# buck tag filled!



## dmgonfishin55 (Jan 8, 2009)

Nov 16th evening hunt, pretty uneventful evening til this guy walked in, best thing is I got it all on video, like good 1080 p video, self filmed first time ever!! I'm gonna try and get my buddy a deer who leaves for Afghanistan in a few months and film for him as soon as the wind dies down. Hopefully get 3-4 deer for a nice combo film. I'll post video when it's all edited and my technology impaired brain can figure it all out.


----------



## Mike59 (Sep 22, 2014)

Great Buck! Good luck!


Sent from my iPhone using Ohub Campfire


----------



## Mason52 (Aug 21, 2009)

Nice deer. Must be the week of the big 8 pointer. Well for you n 59 anyway


----------



## pipefitter42 (Nov 30, 2013)

Nice lookin' buck! Can't wait to see the video. Congrats!


----------



## Kenlow1 (Jul 14, 2012)

Depending on spread looks like it could be close to Ohio Big Buck. Very symmetrical rack. 135-140 ballpark? Very nice buck! Let us know if it gets green scored?


----------



## dmgonfishin55 (Jan 8, 2009)

I put a quick tape on him, he's not gonna make it  no where near my best but I never once questioned I was gonna shoot him when I saw him coming lol. Thanks guys!


----------



## Dan (Jul 16, 2007)

Very nice, looking forward to seeing the video.


----------



## fastwater (Apr 1, 2014)

Excellent buck! Can't wait to see the vid. 

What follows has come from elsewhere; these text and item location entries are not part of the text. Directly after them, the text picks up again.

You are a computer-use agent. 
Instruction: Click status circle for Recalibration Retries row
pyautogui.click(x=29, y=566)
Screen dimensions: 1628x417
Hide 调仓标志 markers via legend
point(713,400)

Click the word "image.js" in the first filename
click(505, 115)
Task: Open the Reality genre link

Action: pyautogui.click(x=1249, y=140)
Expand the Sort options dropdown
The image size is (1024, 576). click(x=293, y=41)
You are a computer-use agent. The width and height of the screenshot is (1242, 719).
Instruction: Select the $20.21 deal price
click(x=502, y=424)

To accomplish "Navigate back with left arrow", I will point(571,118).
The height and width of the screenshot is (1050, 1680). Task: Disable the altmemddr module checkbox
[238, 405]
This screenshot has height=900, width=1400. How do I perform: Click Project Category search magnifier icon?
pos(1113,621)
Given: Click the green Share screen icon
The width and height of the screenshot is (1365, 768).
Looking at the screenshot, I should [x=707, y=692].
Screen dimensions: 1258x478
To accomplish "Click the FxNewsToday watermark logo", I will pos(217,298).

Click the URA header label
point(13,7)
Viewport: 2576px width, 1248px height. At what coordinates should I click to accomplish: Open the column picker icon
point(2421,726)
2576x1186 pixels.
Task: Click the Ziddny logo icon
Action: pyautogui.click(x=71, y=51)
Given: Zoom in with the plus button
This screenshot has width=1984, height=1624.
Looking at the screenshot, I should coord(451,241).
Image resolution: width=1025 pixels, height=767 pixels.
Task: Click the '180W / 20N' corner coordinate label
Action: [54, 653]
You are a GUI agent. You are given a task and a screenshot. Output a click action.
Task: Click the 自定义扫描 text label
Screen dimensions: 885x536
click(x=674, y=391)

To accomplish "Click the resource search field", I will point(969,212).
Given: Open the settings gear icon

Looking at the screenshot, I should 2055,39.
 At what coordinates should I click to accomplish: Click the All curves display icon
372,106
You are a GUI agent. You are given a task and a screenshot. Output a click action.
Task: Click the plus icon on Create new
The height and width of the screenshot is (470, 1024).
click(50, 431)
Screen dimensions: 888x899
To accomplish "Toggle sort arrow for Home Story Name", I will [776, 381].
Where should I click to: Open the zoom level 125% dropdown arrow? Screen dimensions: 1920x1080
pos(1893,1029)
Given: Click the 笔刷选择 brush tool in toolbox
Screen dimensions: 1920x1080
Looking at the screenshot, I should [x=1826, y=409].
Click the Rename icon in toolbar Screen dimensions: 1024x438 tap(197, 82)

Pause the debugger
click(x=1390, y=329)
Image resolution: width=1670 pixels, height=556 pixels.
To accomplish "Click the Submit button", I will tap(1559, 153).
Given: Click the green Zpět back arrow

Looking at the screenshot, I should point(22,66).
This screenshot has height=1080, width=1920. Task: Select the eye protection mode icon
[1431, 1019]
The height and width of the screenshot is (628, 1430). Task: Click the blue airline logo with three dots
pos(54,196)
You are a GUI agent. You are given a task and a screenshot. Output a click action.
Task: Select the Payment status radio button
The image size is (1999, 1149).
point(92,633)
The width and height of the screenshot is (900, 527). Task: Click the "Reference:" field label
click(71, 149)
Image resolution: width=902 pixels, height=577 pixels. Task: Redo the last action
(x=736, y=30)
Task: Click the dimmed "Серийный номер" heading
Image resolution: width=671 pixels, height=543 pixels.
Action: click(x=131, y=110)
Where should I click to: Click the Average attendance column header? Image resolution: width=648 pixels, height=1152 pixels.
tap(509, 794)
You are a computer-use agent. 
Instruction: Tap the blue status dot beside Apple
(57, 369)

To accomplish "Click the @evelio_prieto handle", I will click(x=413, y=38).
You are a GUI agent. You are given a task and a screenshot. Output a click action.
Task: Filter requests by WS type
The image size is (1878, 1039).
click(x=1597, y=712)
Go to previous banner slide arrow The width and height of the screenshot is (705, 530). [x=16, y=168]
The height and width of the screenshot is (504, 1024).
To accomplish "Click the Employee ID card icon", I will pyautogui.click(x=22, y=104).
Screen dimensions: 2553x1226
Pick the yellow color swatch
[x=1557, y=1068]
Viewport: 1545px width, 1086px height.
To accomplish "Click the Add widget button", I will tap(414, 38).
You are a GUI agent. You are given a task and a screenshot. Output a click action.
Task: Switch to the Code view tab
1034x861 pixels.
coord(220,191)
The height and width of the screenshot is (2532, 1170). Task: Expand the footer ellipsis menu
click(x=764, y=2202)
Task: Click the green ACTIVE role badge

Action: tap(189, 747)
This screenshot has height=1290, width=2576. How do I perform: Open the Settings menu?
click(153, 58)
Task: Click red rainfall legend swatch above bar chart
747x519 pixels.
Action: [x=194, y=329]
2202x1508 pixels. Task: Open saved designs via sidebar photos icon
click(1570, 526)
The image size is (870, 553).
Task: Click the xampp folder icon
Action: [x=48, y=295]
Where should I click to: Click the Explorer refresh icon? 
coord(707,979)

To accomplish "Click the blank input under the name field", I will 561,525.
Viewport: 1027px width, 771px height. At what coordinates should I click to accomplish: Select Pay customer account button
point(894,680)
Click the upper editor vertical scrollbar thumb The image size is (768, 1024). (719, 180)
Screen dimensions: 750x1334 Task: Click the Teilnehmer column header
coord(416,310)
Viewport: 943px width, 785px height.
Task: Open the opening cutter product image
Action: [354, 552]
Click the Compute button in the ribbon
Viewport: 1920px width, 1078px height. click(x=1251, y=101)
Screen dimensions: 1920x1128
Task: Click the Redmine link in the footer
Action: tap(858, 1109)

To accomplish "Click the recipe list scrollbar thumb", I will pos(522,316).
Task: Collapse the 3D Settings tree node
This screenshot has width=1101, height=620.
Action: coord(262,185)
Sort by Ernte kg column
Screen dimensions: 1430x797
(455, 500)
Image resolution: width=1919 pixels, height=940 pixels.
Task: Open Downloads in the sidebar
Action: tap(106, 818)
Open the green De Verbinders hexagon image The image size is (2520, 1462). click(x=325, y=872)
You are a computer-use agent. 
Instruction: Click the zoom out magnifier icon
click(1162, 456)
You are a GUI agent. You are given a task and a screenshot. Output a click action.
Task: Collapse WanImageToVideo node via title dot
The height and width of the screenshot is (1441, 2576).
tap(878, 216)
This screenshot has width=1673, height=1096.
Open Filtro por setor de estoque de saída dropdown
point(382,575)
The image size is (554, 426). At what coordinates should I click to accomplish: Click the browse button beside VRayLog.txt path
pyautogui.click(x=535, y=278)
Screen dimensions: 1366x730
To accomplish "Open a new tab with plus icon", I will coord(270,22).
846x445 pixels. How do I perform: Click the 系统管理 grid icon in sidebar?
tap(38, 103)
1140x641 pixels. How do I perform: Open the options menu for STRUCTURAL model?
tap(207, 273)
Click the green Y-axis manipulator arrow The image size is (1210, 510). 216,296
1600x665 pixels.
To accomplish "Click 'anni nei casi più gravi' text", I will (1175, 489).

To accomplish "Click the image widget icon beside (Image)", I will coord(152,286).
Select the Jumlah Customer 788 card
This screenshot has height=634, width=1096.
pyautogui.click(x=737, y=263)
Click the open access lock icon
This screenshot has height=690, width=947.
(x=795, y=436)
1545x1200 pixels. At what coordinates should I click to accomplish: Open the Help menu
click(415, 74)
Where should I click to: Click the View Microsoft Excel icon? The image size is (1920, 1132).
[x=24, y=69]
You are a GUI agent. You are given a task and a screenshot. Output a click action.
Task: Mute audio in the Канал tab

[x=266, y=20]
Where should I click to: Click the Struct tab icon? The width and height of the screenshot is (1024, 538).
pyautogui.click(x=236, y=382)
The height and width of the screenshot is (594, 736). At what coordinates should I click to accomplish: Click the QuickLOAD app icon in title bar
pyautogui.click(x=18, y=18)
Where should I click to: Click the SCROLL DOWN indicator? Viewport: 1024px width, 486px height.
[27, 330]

Tell your buddy that is leaving for Afghanistan good luck on getting his deer. And please tell him from everyone on OGF, "Thank You' for his service.


----------



## Fishstix (Aug 16, 2005)

Great buck! Is that a little drop tine? Congrats and I can't wait to see the video. Good luck to your buddy and definitely thank him for his service.


----------